St. Pöltner Goldgruben für die Archäologen. Forscher heben kleinen Münzschatz in Schneckgasse und dort, wo Raiffeisenzentrale entsteht.

Von Martin Gruber-Dorninger. Erstellt am 21. Mai 2020 (04:47)
Bei den Grabungen in der Schneckgasse legten Mitarbeiter der ASINOE ein Skelett eines jungen Rindes frei.   Foto: ASINOE GmbH
ASINOE GmbH

Viele Bauprojekte in St. Pölten bedeuten auch viel Arbeit für die Archäologen – das gilt auch in Coronazeiten.

150 Kartons, 283 Kleinfunde in der Schneckgasse

Die Grabungen am Domplatz sind Geschichte. Die Stadtarchäologen beschäftigen aktuell die Funde aus der Schneckgasse und dem Betriebsgebiet in Ratzersdorf sowie die Grabungsstellen in der Daniel-Gran-Straße, in der Fuhrmannsgasse und beim Universitätsklinikum.

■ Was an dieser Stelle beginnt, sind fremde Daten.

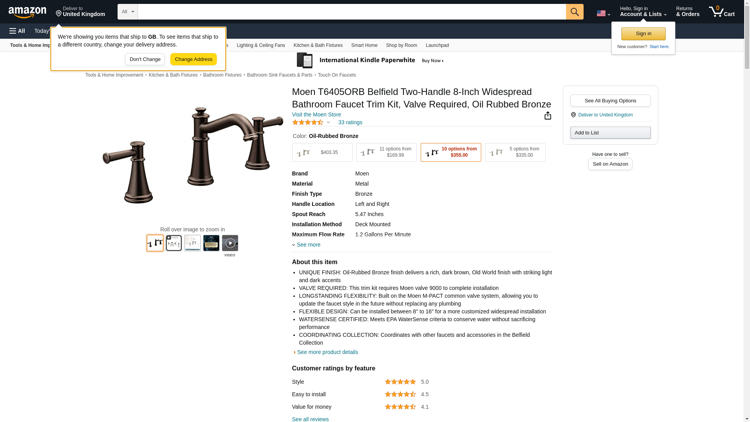750x422 pixels.
Task: Click the Change Address button
Action: [x=193, y=59]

Insgesamt haben sie in der Schneckgasse an der Ecke zur Steinergasse fast 2.000 Schichten dokumentiert, 150 Kartons füllte das geborgene Fundmaterial. 283 Kleinfunde kamen zu Tage, darunter 14 Fibeln. In die römischen Siedlungsschichten waren etliche mittelalterliche Siedlungsstrukturen eingetieft.

Als „bemerkenswert“ bezeichnet Stadtarchäologe Ronald Risy den Fund dreier vollständig erhaltener Skelette junger Rinder. Ein kleiner Schatz mit 70 Silbermünzen wurde ebenfalls gefunden. „Aus dem 12. oder 13. Jahrhundert nach Christus“, bestätigt Risy.

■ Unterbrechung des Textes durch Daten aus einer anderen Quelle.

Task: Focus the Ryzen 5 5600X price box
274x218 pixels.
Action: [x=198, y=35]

Münzenfund am neuen Raiba-Standort

Bei den Grabungen an der Ecke Kremser Landstraße/Daniel-Gran-Straße klimperte es ebenfalls. Wo in absehbarer Zeit die Baustelle für die neue Raiffeisen-Zentrale eingerichtet wird, entdeckten die Archäologen passenderweise 19 Münzen.

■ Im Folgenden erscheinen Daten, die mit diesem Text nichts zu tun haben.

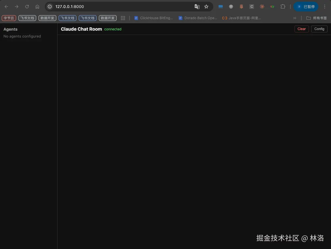Screen dimensions: 331x249
Task: Open the browser extensions puzzle piece menu
Action: pos(283,6)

Spannende Aufschlüsse erwartet sich Risy auch von den Grabungen auf der Baustelle des Universitätsklinikums: „In diesem Bereich befindet sich ein landwirtschaftlicher Betrieb aus der Römerzeit. Vereinzelt treten auch urgeschichtliche Befunde auf.“

Bevor in der Fuhrmannsgasse 3-7 ebenfalls die Bagger für einen neuen Wohnbau anrollen, werden auch hier noch die Archäologen das historische Erdreich durchkämmen. Aus Grabungen um die Jahrtausendwende dürften hier neben zwei barocken Kellern auch die Überreste eines römerzeitlichen Gebäudes zu finden sein. Diese Räume waren zum Teil sogar mit einer Fußbodenheizung ausgestattet.